Billerbeck: Und jetzt bei der EM oder Länderspielen, wie parteiisch sind Sie da? Haben Sie da schon mal gesagt, WIR haben gewonnen?

Breukmann: Das würde ich nie sagen, das geht dann wieder zu weit, aber man soll aus meiner Reportage schon schließen dürfen, dass ich innerlich die Daumen drücke für diese deutsche Mannschaft, dass sie das Spiel gegen Polen gewinnt. Die Grenze ist dann erreicht, wenn es ein Elfmeter für Polen ist, und ich sage, das war keiner, obwohl es auf der Hand liegt, es war ein Elfmeter für Polen. Und dann muss ich das auch sagen, aber die Leute dürfen durchaus merken, dass mein Herz da für die deutsche Mannschaft schlägt.

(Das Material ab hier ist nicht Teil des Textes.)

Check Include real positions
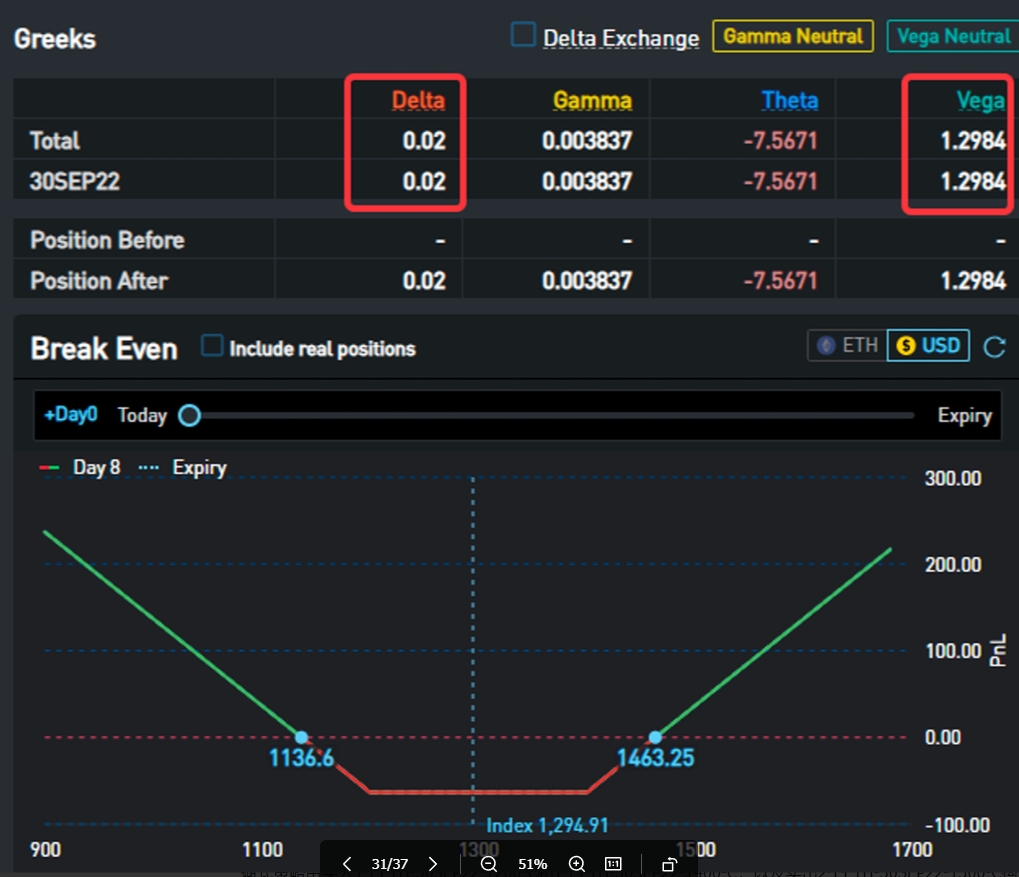This screenshot has height=877, width=1019. (x=212, y=346)
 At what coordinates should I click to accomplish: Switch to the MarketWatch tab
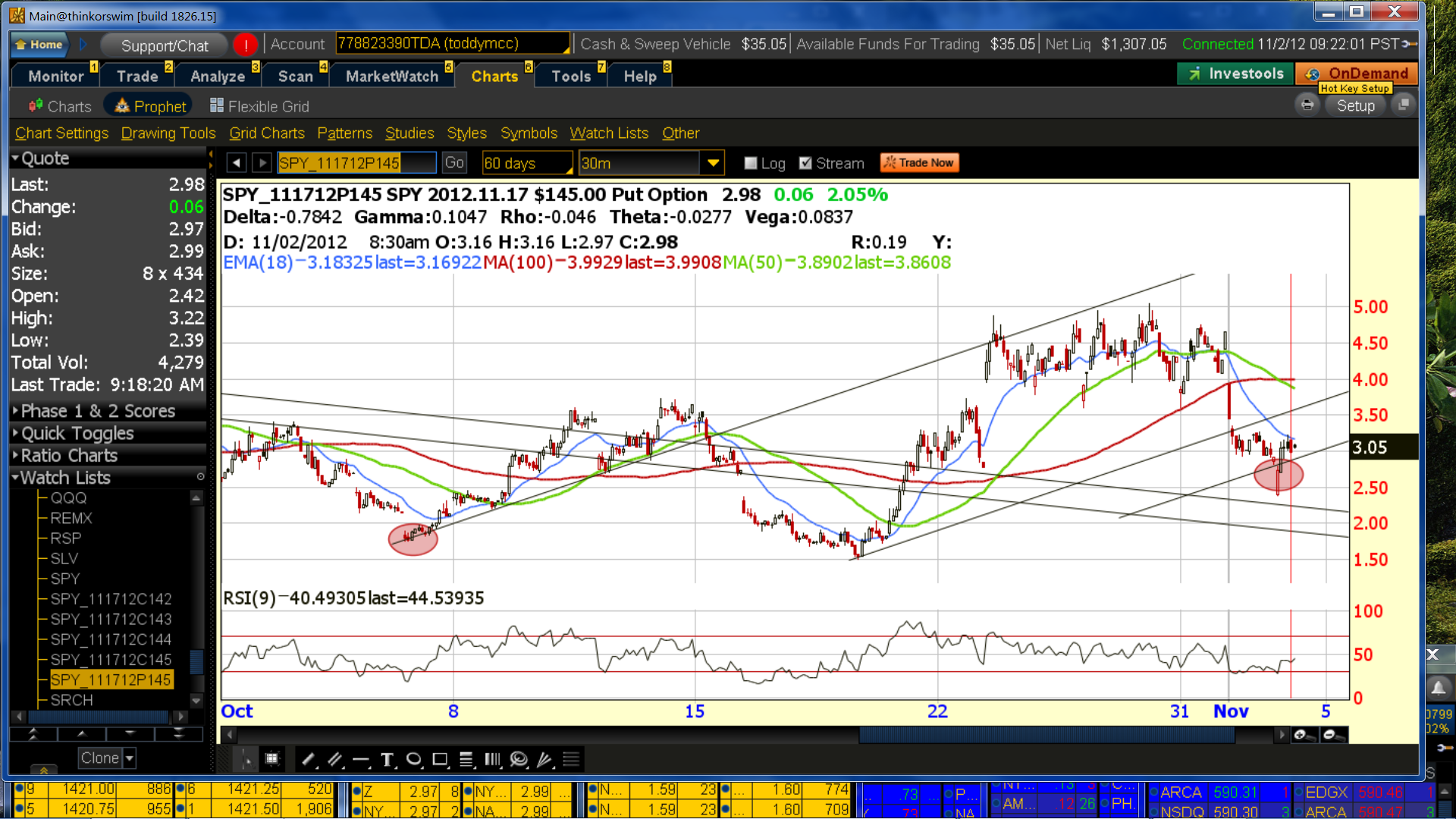coord(392,76)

Billerbeck: Es gibt ja legendäre Ausraster, also ich erinnere an ein Spiel mit einem argentinischen Schiedsrichter, und da sagte der Kommentator dann, schickt ihn zurück in die Pampa. Gibt es so etwas, was Sie nie sagen würden, also so eine Art Giftliste für Formulierungen?

Breukmann: Also ich lasse es sein mit der allzu martialischen Sprache, obwohl die gar nicht mehr so angesagt ist in unserem Sprachschatz. Da tauchen Bomben und Granaten und so etwas nicht mehr so auf. Ich versuche auch die allzu großen Schablonen wegzulassen. Der ominöse Punkt beim Elfmeter, wie furchtbar, schon 100.000 Mal gesagt. Ich will es einfach nicht mehr hören und ich will es auch nicht mehr sagen. Ich will auch nicht mehr sagen, der Schiedsrichter guckt auf die Uhr. Aber manchmal tut er das – ja, was machste da? Da gibt es natürlich nur die Möglichkeit, das irgendwie zu umschreiben. Und eine peinliche Geschichte hatte ich mal, das ist lange her, schäme ich mich heute noch. Da schoss ein Nürnberger, der früher bei Düsseldorf gespielt hat, im Spiel gegen Düsseldorf das entscheidende Tor für Nürnberg. Und ich sage, das muss für Detlef Szymanek ein innerer Reichsparteitag gewesen sein. Um Gottes Willen, Nürnberg, da habe ich gar nicht daran gedacht. Ich kann sagen, ich war noch zu jung, ich hatte noch nicht das historische Bewusstsein, aber so etwas darf eigentlich nicht passieren.

Billerbeck: Sie sind ja nun seit ewigen Zeiten Radiomann, was müsste denn passieren, dass Sie zum Fernsehen wechseln?

Breukmann: Zum Fernsehen werde ich nie wechseln, wenn es darum geht, irgendwelche Konserven zu erstellen. Ich habe das mal probeweise gemacht, also so Sechs- bis Sieben-Minuten-Zusammenfassungen von Bundesligaspielen. Da saß ich da, guckte mir das Spiel an, notierte die Szenen, war ganz ruhig, besprach mich mit meinem Assistenten, der dann auch dafür zuständig war, das alles hinterher zusammen zu stellen. Und 15 Meter weiter, da saß mein Kollege vom Radio, warf die Arme in die Luft, ruderte rum, brüllte da durch die Gegend, wenn es wirklich dramatisch wurde...

Billerbeck: Und Sie waren neidisch.

Breukmann: Ich war neidisch und habe gesagt, nee, das muss doch nun wirklich nicht sein. Damit kann man möglicherweise berühmter werden, aber mehr Spaß macht Radio und da bleibe ich auch dabei.

Billerbeck: Ihr Tipp, wer steht im Finale?

Breukmann: Also ich habe die Holländer gesehen. Die haben mich wahnsinnig beeindruckt, aber ich habe noch nicht die Spanier gesehen. Auf die Italiener setze ich jetzt nicht mehr. Ich glaube Holland wird sehr weit kommen, und der andere Strang, die Gruppen A und B, na ja, Deutschland. Also Endspiel Deutschland – Holland, das wäre doch ein Hammer. 1974 hatten wir das schon einmal, aber bei der Weltmeisterschaft. Dieses Mal, na ja, vielleicht kommt es ja dazu, das wäre sehr schön.